● **STATED GOAL**: Continue the forum discussion about error hierarchies in Go's standard library, starting right after its last sentence.
-------- SOURCE
Again, completely, totally doable, was just harder for our transliteration
project [1].

Good advice.

[1] [https://www-staging.spacemonkey.com/blog/posts/go-space-
monk...](https://www-staging.spacemonkey.com/blog/posts/go-space-monkey)

------
chimeracoder
> While Go has very deliberately not implemented class hierarchies, a quick
> perusal of Go's net and os packages should indicate that sometimes error
> hierarchies are useful.

I just want to point out - I would hesitate from drawing too many conclusions
from "net" and "os" (the latter in particular). Not only is "os" some of the
oldest Go code, but it is also designed to wrap conveniently around external
interfaces that follow very different idioms.

Another example would be the constant declarations[0], which use ALL_CAPS -
this is actually not idiomatic in Go, but it is used here (a) because it was
done very early on, and (b) because it more closely matches the C libraries it
interfaces with[1].
----------------
-------- DATASET EXCERPT
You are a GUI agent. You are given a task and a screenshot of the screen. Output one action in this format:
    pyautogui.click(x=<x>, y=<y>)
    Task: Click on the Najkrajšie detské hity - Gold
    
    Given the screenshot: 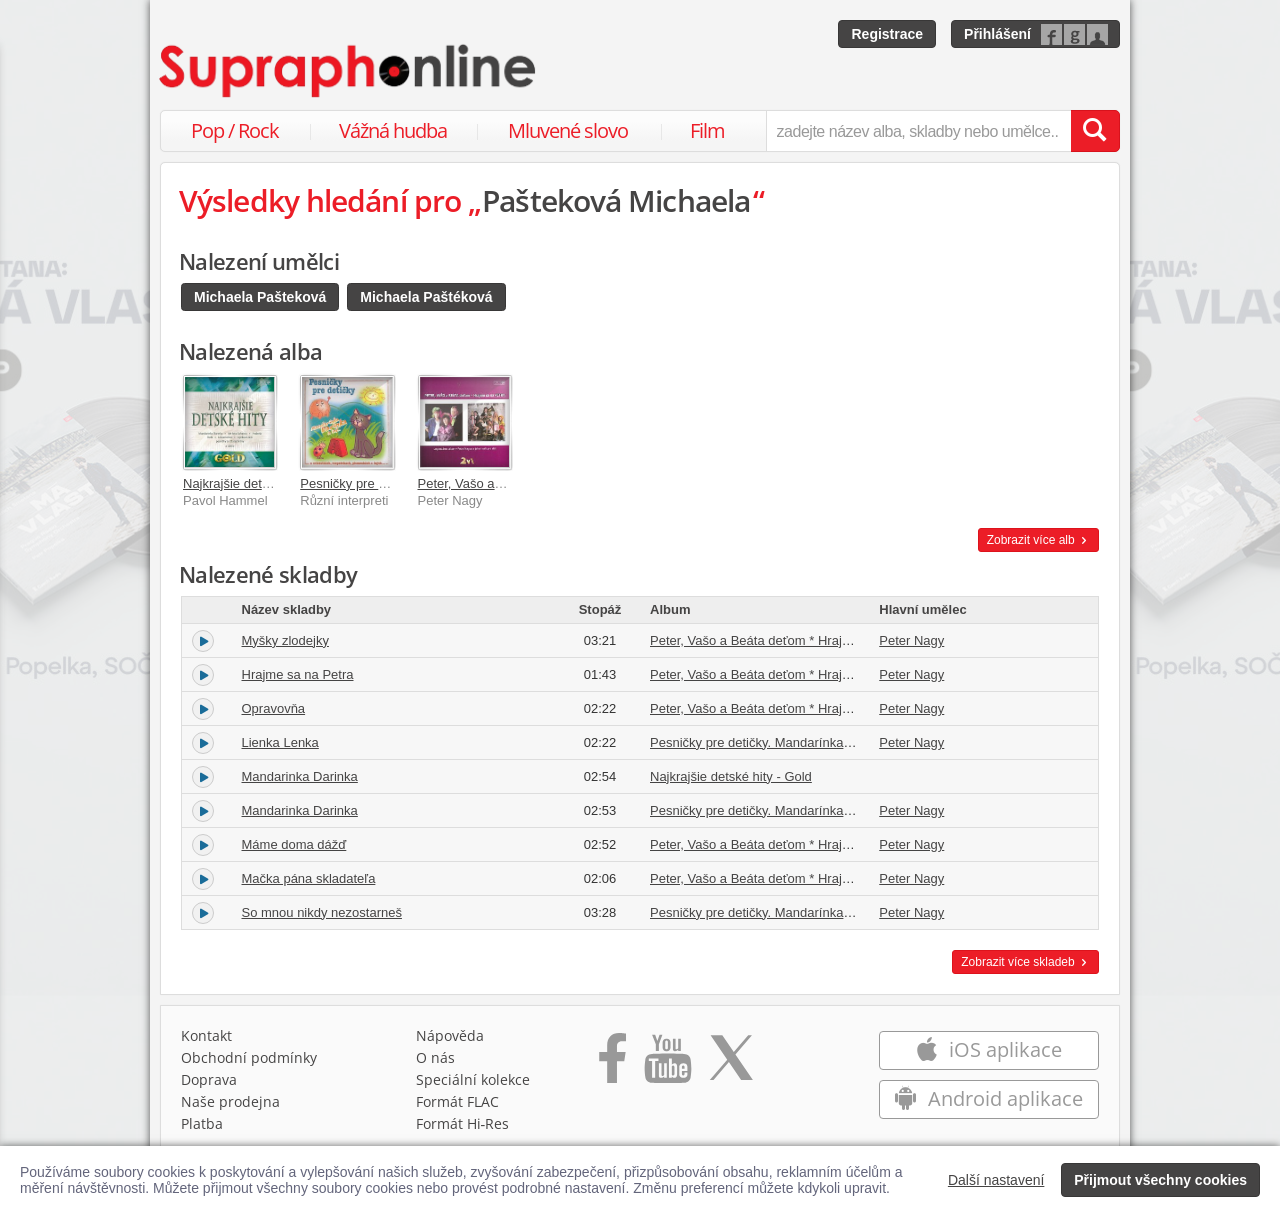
----------------
● **ANSWER BELOW**:
I need to take a closer look at this errors package before drawing an opinion
about the rest of it, but this sentence caught my attention.

[0] [http://golang.org/pkg/os/#pkg-constants](http://golang.org/pkg/os/#pkg-
constants)

[1]
[https://github.com/golang/lint/issues/32](https://github.com/golang/lint/issues/32)

------
kbd
In their errors library -
[http://godoc.org/github.com/SpaceMonkeyGo/errors](http://godoc.org/github.com/SpaceMonkeyGo/errors)
\- they write:

> It doesn't take long during Go development before you may find yourself
> wondering where an error came from. In other languages, as soon as an error
> is raised, a stack trace is captured and is displayed as part of the
> language's error handling. Go error types are simply basic values, and no
> such magic happens to tell you what line or what stack an error came from.

I was thinking the other day that Go's "if err != nil { return err }" is just
the explicit version of what's done implicitly with exceptions, except the
'err' doesn't remember where it came from. This lack of information seems like
a pretty big inconvenience. How do Go developers typically deal with this
problem?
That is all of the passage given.